**WHAT TO WORK ON**
Find each line in the records that contains the word "field", counting only matches with the same capitalization, and copy every such line in full.

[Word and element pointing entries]
—————

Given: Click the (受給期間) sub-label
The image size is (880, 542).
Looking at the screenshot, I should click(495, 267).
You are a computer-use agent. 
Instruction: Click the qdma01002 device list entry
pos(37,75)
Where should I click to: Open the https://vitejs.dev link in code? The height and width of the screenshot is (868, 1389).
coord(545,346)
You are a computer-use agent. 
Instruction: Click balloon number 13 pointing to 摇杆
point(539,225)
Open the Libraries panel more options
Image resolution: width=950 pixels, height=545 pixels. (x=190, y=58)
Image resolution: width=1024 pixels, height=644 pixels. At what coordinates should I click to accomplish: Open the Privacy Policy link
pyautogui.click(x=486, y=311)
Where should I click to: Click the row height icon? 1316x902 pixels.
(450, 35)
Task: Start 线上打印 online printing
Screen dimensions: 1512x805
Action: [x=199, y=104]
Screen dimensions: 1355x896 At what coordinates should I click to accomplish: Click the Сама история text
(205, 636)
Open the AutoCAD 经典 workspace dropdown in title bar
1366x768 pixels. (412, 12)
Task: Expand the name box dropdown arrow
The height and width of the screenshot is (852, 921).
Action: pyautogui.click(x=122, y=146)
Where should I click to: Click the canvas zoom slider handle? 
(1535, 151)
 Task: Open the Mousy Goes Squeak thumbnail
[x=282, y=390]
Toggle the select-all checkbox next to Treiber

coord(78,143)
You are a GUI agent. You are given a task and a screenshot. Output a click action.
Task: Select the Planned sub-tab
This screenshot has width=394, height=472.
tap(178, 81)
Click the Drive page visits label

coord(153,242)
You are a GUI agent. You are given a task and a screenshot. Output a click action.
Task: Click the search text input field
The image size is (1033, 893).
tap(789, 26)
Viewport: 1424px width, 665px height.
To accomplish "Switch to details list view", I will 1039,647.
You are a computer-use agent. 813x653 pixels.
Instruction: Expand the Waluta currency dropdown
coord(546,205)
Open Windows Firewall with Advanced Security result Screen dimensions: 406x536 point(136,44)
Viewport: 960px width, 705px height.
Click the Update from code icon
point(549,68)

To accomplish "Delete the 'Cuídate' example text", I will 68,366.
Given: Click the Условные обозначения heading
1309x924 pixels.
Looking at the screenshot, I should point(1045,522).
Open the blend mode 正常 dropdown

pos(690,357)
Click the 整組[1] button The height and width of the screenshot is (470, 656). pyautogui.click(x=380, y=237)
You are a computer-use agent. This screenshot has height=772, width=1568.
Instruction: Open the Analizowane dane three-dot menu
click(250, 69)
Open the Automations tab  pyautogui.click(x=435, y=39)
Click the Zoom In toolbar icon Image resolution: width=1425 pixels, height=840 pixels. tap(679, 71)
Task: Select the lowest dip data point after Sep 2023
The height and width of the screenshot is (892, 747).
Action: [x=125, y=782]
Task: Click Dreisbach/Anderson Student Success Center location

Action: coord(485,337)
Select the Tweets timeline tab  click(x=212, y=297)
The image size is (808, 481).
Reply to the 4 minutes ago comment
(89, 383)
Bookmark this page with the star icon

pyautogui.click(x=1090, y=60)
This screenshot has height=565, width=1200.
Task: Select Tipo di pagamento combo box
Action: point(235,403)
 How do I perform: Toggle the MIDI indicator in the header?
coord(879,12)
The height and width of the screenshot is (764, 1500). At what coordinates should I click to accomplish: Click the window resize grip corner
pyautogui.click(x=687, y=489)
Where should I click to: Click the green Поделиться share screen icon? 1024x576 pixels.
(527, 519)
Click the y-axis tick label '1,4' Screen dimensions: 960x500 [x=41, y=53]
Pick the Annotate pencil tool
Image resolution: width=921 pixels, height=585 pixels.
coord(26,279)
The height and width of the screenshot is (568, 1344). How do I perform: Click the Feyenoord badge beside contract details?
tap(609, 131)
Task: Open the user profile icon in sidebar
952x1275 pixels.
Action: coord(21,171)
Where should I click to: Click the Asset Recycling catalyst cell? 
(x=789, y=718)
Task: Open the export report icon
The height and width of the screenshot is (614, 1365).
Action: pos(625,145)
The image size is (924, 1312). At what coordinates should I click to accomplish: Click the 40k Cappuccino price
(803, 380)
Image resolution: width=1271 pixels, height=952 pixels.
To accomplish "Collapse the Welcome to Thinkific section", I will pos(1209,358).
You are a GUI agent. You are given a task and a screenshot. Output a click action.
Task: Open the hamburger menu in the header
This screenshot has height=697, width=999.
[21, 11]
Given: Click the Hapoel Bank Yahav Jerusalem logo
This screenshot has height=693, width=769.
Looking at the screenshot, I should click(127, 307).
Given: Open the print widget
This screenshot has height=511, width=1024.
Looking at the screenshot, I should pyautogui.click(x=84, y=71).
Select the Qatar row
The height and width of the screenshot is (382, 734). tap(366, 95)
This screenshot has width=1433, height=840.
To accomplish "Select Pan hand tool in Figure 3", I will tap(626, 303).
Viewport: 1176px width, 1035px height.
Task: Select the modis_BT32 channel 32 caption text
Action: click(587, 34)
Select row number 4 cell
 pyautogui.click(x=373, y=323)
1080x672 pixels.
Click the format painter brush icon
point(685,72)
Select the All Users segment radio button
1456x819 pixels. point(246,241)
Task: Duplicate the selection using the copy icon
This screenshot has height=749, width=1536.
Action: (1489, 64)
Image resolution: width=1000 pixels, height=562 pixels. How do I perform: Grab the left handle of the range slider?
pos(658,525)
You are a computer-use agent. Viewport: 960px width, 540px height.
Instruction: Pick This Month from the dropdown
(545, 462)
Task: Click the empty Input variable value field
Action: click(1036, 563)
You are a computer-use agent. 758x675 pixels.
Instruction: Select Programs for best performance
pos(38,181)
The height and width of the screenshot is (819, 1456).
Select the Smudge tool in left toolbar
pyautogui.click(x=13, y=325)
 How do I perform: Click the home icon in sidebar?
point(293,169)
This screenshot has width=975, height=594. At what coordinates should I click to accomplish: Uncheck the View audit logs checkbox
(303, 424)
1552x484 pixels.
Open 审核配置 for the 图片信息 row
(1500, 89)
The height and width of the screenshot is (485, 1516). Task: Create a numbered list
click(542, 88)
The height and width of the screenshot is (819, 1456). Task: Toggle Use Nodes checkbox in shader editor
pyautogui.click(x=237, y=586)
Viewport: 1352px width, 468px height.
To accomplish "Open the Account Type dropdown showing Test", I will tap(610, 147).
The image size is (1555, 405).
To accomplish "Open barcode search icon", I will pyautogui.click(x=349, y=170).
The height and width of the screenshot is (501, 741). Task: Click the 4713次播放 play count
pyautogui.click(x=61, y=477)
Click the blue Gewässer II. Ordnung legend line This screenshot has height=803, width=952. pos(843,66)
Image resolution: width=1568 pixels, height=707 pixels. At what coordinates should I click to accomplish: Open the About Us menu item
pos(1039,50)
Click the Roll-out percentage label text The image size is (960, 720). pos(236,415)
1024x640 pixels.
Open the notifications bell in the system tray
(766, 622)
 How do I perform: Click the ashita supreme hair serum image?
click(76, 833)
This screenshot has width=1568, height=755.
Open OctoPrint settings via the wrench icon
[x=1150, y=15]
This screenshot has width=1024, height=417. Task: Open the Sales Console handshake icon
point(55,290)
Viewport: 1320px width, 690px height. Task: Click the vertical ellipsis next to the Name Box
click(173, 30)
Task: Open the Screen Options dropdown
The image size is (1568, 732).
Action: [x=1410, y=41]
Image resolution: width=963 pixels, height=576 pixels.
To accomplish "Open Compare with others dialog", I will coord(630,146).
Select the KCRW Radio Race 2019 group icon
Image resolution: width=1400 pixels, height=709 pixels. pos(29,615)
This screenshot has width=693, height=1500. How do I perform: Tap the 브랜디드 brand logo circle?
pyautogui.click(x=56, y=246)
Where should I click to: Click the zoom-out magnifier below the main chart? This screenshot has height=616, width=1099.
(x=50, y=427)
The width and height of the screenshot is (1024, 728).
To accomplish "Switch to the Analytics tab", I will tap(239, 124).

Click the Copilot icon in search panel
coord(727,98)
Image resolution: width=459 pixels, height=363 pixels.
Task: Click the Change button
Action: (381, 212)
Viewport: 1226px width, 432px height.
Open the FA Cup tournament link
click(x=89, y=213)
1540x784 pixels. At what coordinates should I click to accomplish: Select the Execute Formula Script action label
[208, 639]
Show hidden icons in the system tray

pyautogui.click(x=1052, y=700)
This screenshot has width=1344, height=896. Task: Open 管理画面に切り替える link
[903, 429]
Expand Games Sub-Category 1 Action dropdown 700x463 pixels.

—————

**WRITTEN RESPONSE**
Task: Click the search text input field
Task: Click the empty Input variable value field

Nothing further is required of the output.